Most of you probably already know that the final broadcast of The Oprah Winfrey Show aired Wednesday, May 25, 2011. After 25 years of hosting the popular syndicated talk show, Oprah decided it was time to move on.Бакланы
Of course, what that also means is the end of Oprah’s Book Club, which some credit with having “changed the way America reads.” Others go further, suggesting that the Club “changed America” during its 15 year run, from 1996-2011. I offer a more measured view in Chapter 4 of The Late Age of Print, where I focus on the strategies Oprah used to connect novels and some nonfiction works with actual and potential readers.
Whatever way you cut it, we now live in a world without daily appearances by Oprah. I’m sure that upsets a great many people — individuals who, like my mother, dutifully tuned in most weekday afternoons to watch her show. For them it’s as if an old friend has moved away.
Others, though, are overjoyed to finally see her go. I could point you in the direction of any number of books and internet sites that hate on Oprah. (Mostly they accuse her of having popularized therapy culture in the United States.) Instead, I thought a little Late Age of Print back-story might provide a different perspective on why certain people aren’t saying “goodbye” to Oprah as much as “good riddance.”
I was fortunate to have had a bunch of generous souls read drafts of my book before Columbia University Press published it in 2009. The feedback was rich and varied, and it certainly helped to improve the manuscript. One strange thing kept cropping up, though. The reviewers either loved or hated Chapter 4.
The two who most disliked it went as far as to recommend that I drop it from the book. Essentially they were asking me to write about the past and present of popular book culture in the United States as if the Club never existed. What they wanted was a world without Oprah.
Needless to say, I thought the suggestion was absurd. The Oprah chapter was and is integral to the “consumerism” part of my “consumerism to control” argument, plus it sets up and is a foil of sorts to the next chapter, on Harry Potter protectionism.
What’s telling is that both of the readers who suggested cutting Oprah keyed into my discussion of the Jonathan Franzen and James Frey controversies but completely overlooked the bulk of Chapter 4; mostly I explore how people featured on the Oprah show — the vast majority of whom were women, and many, women of color — read and responded to the Book Club selections. In the end, I believe the reviewers’ objections to the chapter had less to do with my arguments and analysis and more to do with their lingering disdain for all things Oprah.
Thankfully my a-m-a-z-i-n-g editor at Columbia, Philip Leventhal, had the good sense to let me keep the chapter. The many positive reviews I’ve since received of the book, and of the Oprah chapter in particular, would seem to confirm that I did manage to say something worthwhile there.
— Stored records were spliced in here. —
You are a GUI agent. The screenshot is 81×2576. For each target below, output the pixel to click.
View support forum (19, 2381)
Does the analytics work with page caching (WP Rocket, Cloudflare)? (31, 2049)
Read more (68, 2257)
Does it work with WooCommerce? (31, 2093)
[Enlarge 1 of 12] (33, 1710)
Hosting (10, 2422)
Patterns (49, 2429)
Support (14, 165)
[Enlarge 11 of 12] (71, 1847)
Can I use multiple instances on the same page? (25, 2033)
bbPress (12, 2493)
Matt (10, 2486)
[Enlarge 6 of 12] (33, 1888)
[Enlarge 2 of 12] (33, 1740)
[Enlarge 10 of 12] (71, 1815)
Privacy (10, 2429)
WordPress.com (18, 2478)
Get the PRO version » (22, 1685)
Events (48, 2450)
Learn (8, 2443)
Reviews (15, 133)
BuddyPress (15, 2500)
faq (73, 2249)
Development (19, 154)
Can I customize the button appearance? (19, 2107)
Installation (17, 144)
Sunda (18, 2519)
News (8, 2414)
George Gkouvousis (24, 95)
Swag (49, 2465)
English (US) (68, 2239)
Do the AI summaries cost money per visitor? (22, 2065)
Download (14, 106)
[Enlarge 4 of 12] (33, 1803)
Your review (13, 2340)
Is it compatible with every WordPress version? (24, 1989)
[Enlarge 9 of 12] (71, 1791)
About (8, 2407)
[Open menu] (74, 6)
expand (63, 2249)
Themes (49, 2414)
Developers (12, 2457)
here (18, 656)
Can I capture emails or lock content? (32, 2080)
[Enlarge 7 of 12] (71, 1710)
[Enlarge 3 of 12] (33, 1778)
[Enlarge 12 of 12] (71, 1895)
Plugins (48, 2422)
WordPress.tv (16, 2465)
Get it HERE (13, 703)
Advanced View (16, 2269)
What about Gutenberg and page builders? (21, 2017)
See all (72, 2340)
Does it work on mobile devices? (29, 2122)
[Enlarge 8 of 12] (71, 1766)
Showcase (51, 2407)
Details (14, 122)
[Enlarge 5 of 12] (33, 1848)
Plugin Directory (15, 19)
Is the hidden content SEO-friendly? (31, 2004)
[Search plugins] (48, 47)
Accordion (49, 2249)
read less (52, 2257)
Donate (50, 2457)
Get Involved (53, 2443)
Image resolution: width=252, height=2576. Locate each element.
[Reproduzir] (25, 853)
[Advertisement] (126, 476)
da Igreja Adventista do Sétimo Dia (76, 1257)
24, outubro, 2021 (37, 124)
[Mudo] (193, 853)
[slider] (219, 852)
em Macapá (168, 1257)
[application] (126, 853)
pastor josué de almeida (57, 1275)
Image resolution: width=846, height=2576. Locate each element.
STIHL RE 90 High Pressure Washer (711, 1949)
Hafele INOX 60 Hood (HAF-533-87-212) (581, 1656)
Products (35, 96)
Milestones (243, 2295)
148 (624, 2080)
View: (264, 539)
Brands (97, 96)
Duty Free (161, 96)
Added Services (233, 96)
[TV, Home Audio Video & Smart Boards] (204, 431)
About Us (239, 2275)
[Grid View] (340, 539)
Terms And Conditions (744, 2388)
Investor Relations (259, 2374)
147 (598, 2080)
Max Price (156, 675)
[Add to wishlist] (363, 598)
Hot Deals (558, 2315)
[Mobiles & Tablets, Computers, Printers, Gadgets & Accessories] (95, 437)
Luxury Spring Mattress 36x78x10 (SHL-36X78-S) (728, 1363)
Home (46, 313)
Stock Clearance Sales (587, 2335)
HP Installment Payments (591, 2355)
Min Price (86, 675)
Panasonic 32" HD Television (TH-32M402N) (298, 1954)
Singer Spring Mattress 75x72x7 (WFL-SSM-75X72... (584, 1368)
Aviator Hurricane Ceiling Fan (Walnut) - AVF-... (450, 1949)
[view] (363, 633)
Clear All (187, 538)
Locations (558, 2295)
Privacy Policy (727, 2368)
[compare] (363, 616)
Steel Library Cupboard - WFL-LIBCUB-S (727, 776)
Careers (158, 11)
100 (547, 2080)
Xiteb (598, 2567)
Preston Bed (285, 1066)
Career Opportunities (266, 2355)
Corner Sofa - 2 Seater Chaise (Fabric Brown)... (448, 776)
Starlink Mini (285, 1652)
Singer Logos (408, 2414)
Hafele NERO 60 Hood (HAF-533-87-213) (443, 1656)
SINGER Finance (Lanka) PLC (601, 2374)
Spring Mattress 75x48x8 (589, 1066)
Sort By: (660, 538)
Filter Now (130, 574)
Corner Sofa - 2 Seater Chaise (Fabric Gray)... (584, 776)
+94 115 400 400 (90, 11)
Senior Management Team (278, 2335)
The funny thing is, despite the focus, Chapter 4 isn’t fundamentally about Oprah or her Book Club. It’s more of an attempt to answer the question, What gets people excited about books and reading today? That’s something everybody invested in book culture ought to be asking, from authors, publishers, and booksellers to librarians, teachers, parents, and beyond. Whether you like Oprah or not is beside the point.
Still, what made Oprah’s Book Club fascinating for me were the clever ways Winfrey and her producers responded to that question: by making book reading a more social — and sociable — activity; troubling generic distinctions between literature and life; touring viewers around bookstores; strategizing how to squeeze reading time into busy schedules; and varying the degree of difficulty of the selections so as not to alienate anyone. They came up with these ideas, incidentally, by listening closely to readers and their needs.
Would that our English teachers (or reviewers) listened so well. Farewell, Oprah, and thank you. Your talk show may be gone, but you’ll always be a part of my world.